New? Start Here
Welcome! We’re so excited you’re considering joining us at Happy Place Pilates. Whether you’re completely new to Pilates or getting back into movement after some time away, you’re in the right place. Our goal is to make your first steps comfortable, confident, and fun.
What to Expect
Supportive Environment: Everyone starts somewhere, and we meet you wherever you are. Our instructors are here to guide you safely through every move.
Small Class Sizes: We keep our classes intimate so you get the attention you deserve.
Flexible Options: Choose from Partner Sessions, Circuit Classes, or a combination — whatever works best for your schedule and goals.
Start with One of These Options
1. Intro Private Session — $75
A one-on-one session designed to get to know your body and your goals. This includes:
Full-Body Assessment: Posture, alignment, strength, and mobility check.
Equipment Orientation: Learn how to use all apparatus safely and confidently.
Goal Discussion: Talk through your fitness goals, limitations, or injuries.
Personalized Recommendations: Guidance on the best class type for you — Private, Duet, Circuit, or Hybrid Membership.
Bring a Friend Option: $60/person for two people.
2. Drop-In “Back to the Basics” Class — $42
A group class (3:1) designed for beginners to learn the fundamentals:
Introduces key Pilates movements and proper form
Builds confidence before moving into Duets or Circuit classes
Keeps class size small so you get attention from your instructor
💬 Choose whichever option fits your comfort level: private attention or a small group introduction!

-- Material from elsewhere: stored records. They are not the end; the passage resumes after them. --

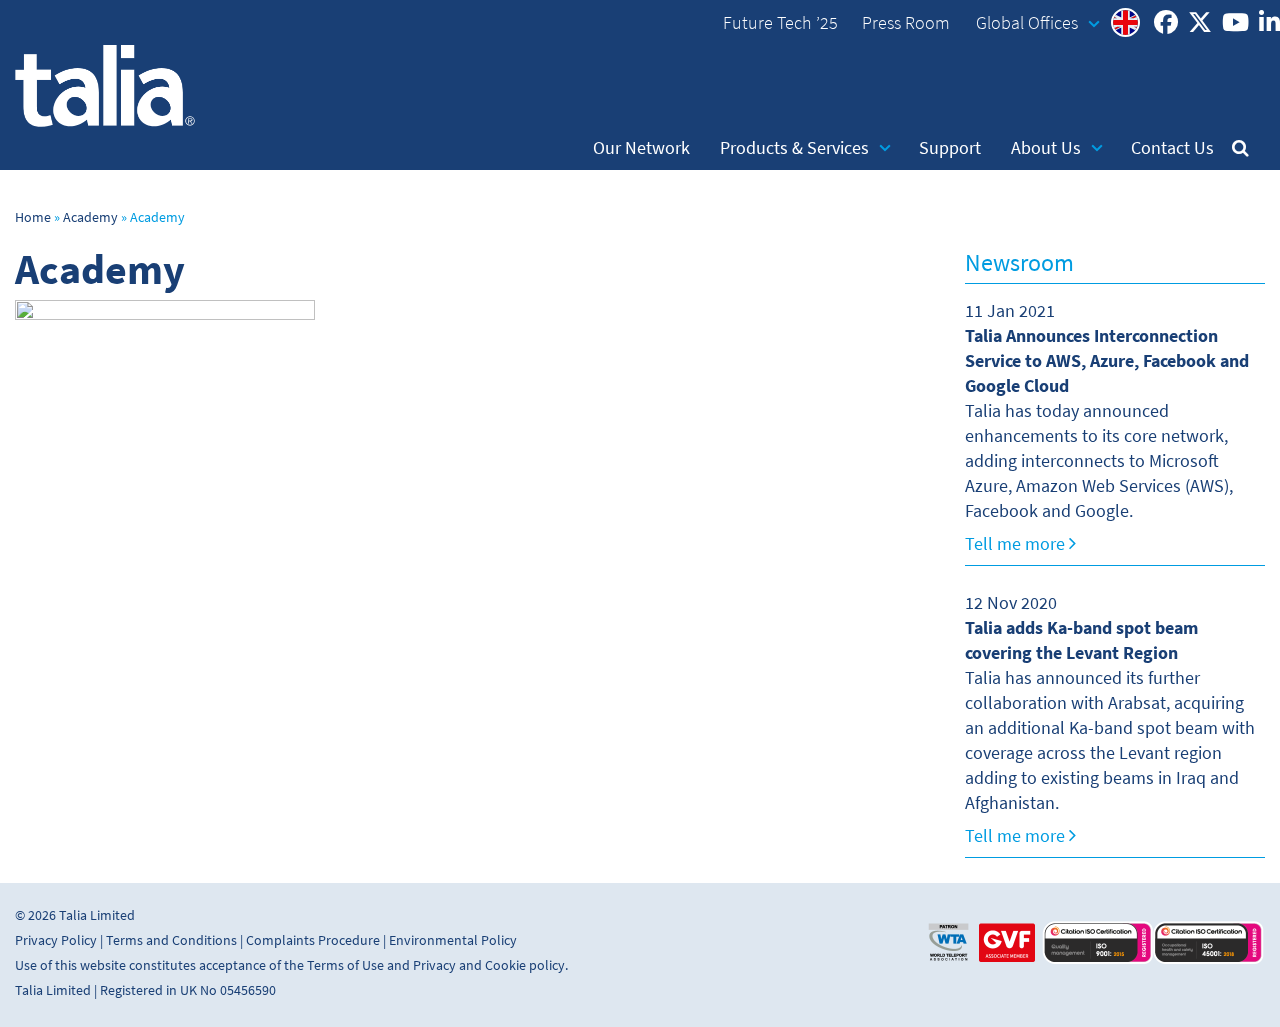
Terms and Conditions (171, 940)
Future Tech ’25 (780, 23)
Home (33, 217)
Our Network (641, 148)
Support (950, 148)
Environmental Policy (453, 940)
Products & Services (794, 148)
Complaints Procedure (313, 940)
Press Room (906, 23)
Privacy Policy (56, 940)
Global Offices (1027, 23)
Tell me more (1017, 544)
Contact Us (1172, 148)
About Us (1046, 148)
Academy (90, 217)
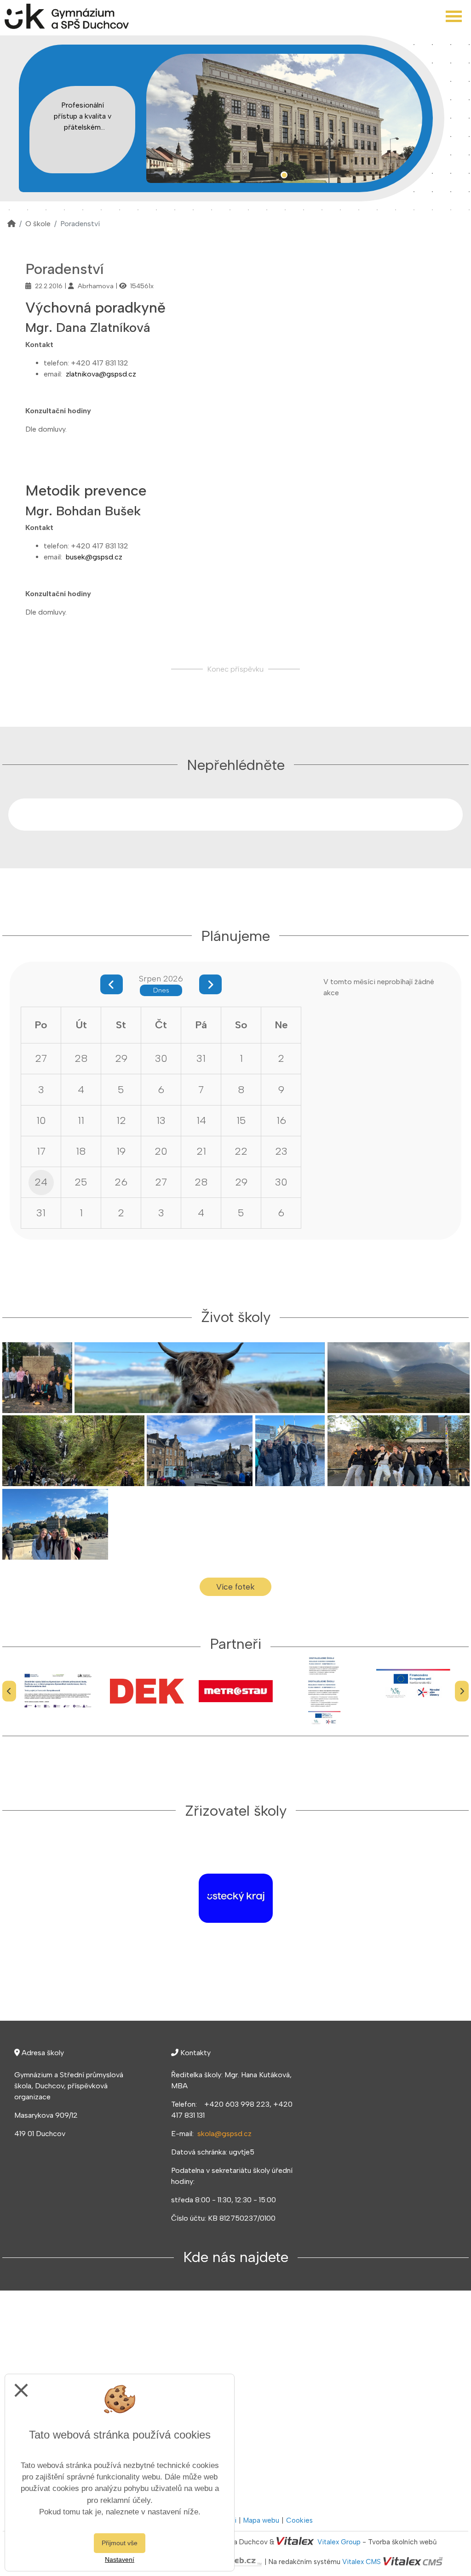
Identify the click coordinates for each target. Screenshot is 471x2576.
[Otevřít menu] (453, 16)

Getting Ready for Your First Session
What to Bring: Comfortable workout clothes, grip socks, water, and a positive attitude. All equipment is provided.
Arrive Early: Plan to arrive a few minutes early to meet your instructor and settle in.
Booking: Check our schedule and reserve your spot. Classes are small, so booking ahead ensures you get the time you want.
Helpful Tips
No prior experience is needed; all levels are welcome.
Don’t worry if you can’t do everything right away. Pilates is about progress, not perfection.
Listen to your body, take breaks when you need, and most importantly, have fun!
Need Help?
If you’re unsure which class to start with or have questions about packages, schedules, or membership options, we’re happy to help! Contact us at info@happyplacepilates.com or call/text at (781)470-0841, and we’ll guide you to the perfect starting point.
We can’t wait to welcome you to the Happy Place Pilates community — let’s get moving!
FAQs
I’ve never done Pilates before. Is that okay?
Absolutely! Most of our new students are beginners. Start with our “Back to the Basics” class so you can learn the foundations and feel confident moving into other sessions.
What should I wear?
Wear comfortable, form-fitting workout clothes you can move easily in. Grip socks are recommended for stability, but not required for your first visit. We also have a select few of grip socks for purchase in the studio.
Do I need to bring anything?
Just yourself and some water! We provide all equipment and props.
Is Pilates safe if I’m recovering from an injury?
Pilates is known for being supportive during recovery, but always check with your doctor first. Let your instructor know about any injuries or movement limitations so we can tailor your session safely.
How early should I arrive??
As you’re starting, we recommend arriving 5 minutes early to meet your instructor, get oriented, and settle in before class starts.
I’m nervous I won’t be able to keep up. What if I’m not flexible or strong?
You’re not supposed to be flexible or strong before you start; that’s what Pilates helps you build. We offer modifications for every level, and you’ll be supported the entire time.
How does scheduling work?
Our schedule is released monthly. We kindly ask that students wait until the last week of the month to book for the following month so everyone has fair access to classes.
How often should I come to see results?
Most clients feel a difference within 3–5 sessions, and see noticeable results with 2–3 sessions per week. Consistency is key, even once a week is a great start!